Dataset records:
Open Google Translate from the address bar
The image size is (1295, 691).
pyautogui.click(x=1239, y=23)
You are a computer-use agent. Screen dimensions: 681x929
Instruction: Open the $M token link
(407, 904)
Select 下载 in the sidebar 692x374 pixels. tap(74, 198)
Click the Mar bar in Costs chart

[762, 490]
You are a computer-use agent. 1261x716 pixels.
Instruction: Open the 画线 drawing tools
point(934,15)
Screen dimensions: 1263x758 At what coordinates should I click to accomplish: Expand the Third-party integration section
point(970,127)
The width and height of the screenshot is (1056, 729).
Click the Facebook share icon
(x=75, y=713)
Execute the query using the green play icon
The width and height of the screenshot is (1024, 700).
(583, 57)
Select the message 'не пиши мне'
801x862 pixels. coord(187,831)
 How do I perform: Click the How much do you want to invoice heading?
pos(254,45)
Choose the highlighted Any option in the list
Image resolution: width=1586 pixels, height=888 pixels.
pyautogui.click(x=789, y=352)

Your assignment: State the number of lines in the records above that contain the string "agent", and give nothing else.

Response to the exercise: 2